Expenses of Joint Ventures decreased in 2004, as compared to 2003, primarily due to the decline in depreciation/amortization expenses at 4400 Cox Road. The decline in depreciation/amortization expenses arises from the 2003 write-off of tenant improvement costs and deferred commissions related to the early termination of the Reciprocal lease at 4400 Cox Road effective July 2003. Partially offsetting the decline in depreciation/amortization expenses were non-recoverable operational expenses at 4400 Cox Road resulting from the building being vacant and additional operating costs for Fund II-III Associates due to the increase in occupancy of Boeing at the Atrium.

 

Equity In Income of Joint Ventures—Discontinued Operations

 

Equity in income of Joint Ventures from discontinued operations increased in 2004, as compared to 2003, primarily due to a decrease in depreciation expense as a result of classifying Stockbridge Village Shopping Center as held for sale effective March 18, 2003.

 

As a result of all of the aforementioned factors, equity in income of Joint Ventures decreased to $149,478 from $204,145 for the three months ended March 31, 2004 and 2003, respectively.

 

Expenses of the Partnership

 

Expenses of the Partnership were $32,565 and $55,849 for the three months ended March 31, 2004 and 2003, respectively.
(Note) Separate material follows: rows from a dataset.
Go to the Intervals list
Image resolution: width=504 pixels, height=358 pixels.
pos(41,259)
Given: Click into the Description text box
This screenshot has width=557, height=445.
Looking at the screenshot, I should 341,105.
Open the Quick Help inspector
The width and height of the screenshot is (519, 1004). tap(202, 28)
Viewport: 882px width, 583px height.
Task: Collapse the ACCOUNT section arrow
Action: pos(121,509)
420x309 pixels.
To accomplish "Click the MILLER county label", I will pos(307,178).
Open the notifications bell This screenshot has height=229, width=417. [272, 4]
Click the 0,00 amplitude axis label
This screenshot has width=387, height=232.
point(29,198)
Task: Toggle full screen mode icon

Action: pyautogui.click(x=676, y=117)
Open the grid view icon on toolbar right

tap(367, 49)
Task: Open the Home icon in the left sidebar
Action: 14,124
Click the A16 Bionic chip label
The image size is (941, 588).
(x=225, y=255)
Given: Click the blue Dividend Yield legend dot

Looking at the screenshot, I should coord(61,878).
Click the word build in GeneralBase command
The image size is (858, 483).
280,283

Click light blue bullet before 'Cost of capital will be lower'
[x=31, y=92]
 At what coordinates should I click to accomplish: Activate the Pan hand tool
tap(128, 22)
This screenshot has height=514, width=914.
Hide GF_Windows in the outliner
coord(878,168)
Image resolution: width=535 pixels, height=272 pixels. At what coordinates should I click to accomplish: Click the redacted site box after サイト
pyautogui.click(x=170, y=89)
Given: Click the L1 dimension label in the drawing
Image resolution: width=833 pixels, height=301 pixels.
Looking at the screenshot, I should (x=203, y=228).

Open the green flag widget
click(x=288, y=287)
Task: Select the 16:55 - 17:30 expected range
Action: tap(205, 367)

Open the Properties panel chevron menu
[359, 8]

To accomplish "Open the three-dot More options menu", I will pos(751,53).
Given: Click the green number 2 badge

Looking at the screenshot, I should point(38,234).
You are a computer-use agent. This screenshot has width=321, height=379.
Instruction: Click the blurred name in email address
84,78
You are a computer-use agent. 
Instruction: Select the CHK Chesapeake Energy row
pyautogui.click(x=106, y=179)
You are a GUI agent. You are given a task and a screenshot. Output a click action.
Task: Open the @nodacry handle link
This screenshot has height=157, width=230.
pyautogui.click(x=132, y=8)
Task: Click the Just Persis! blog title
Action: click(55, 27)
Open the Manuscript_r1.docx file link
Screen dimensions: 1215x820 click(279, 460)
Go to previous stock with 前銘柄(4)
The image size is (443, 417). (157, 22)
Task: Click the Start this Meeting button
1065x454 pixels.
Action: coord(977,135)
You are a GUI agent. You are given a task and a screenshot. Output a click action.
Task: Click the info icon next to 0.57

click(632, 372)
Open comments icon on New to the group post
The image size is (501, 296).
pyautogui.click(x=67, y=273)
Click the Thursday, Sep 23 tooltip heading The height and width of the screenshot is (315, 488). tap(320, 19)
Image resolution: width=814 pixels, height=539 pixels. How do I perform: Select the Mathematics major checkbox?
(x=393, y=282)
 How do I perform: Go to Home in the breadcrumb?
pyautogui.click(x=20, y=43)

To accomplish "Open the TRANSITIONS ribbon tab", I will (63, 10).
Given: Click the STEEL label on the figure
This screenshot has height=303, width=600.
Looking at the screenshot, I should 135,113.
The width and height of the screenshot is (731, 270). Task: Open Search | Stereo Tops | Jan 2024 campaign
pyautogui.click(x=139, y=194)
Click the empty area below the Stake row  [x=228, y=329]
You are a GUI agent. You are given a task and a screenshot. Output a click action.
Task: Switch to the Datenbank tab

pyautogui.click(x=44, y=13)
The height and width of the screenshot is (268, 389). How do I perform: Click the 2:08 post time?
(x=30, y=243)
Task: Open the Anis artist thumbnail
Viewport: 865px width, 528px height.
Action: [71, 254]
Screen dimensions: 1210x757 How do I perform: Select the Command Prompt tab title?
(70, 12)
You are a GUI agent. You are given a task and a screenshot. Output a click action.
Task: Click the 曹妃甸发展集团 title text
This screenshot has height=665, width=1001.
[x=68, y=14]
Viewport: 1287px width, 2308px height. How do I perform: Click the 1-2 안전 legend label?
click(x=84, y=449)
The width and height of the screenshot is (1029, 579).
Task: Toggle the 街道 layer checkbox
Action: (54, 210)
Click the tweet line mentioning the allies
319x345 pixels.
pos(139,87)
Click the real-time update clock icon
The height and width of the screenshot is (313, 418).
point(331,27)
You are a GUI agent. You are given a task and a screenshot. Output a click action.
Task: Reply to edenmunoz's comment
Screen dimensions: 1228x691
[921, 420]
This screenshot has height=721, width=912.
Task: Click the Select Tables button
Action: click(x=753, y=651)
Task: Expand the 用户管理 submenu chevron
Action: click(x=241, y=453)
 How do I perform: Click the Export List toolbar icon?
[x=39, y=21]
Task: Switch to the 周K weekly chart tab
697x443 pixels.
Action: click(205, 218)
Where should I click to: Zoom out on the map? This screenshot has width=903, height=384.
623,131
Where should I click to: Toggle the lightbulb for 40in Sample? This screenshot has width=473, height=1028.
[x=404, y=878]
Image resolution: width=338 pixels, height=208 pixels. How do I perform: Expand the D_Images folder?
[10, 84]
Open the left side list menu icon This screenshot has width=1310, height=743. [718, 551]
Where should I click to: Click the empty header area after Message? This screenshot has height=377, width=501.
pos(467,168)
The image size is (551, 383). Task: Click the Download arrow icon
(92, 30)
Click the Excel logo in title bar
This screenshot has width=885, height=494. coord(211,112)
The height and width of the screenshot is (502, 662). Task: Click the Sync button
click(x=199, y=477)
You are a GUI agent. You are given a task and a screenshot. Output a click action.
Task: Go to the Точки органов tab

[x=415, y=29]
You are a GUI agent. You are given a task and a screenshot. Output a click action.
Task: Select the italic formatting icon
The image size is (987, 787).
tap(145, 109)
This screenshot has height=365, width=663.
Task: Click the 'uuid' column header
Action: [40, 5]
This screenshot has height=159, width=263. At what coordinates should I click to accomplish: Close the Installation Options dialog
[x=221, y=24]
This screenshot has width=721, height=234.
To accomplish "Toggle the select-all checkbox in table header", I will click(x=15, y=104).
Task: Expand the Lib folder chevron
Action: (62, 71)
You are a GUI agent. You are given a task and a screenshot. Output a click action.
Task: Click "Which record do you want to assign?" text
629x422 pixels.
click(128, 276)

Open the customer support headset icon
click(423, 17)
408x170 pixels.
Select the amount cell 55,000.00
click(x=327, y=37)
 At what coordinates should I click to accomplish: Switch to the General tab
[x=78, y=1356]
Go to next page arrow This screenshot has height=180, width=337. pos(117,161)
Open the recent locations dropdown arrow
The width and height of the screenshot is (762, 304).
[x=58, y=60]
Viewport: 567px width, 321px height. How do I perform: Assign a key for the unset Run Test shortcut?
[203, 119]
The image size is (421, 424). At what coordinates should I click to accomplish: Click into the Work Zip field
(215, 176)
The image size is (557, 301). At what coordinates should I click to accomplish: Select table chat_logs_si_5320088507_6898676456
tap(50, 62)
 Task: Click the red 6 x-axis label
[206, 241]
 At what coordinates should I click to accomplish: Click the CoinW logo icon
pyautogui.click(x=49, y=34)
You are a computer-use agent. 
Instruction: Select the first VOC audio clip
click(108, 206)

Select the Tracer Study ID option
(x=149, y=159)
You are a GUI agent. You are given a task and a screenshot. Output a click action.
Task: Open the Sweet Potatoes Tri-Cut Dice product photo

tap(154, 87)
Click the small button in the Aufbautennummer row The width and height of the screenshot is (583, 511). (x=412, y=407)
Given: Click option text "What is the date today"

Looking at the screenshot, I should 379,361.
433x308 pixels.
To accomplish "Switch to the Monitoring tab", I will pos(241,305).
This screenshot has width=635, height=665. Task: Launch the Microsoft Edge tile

The 2004 decrease is due primarily to a decrease in legal and accounting fees and expenses.

 

Net Income from Continuing Operations

 

As a result of the aforementioned factors, the Partnership’s net income from continuing operations was $119,822 and $154,024 for the three months ended March 31, 2004 and 2003, respectively.

 

Net Loss from Discontinued Operations

 

The Partnership sold its 100% interest in Greenville Center on September 30, 2002.

 

Condensed financial information for the Greenville Center for the three months ended March 31, 2003 included in discontinued operations in the accompanying statements of income is summarized below:

 

Total property revenues

   $ 0  
    


Operating costs—rental property

     2,366  
    


Total expenses

     2,366  
    


Operating loss

     (2,366 )
    


Loss from discontinued operations

   $ (2,366 )
    


 

Net Income of the Partnership

 

As a result of the aforementioned factors, net income of the Partnership was $119,822 and $151,658 for the three months ended March 31, 2004 and 2003, respectively.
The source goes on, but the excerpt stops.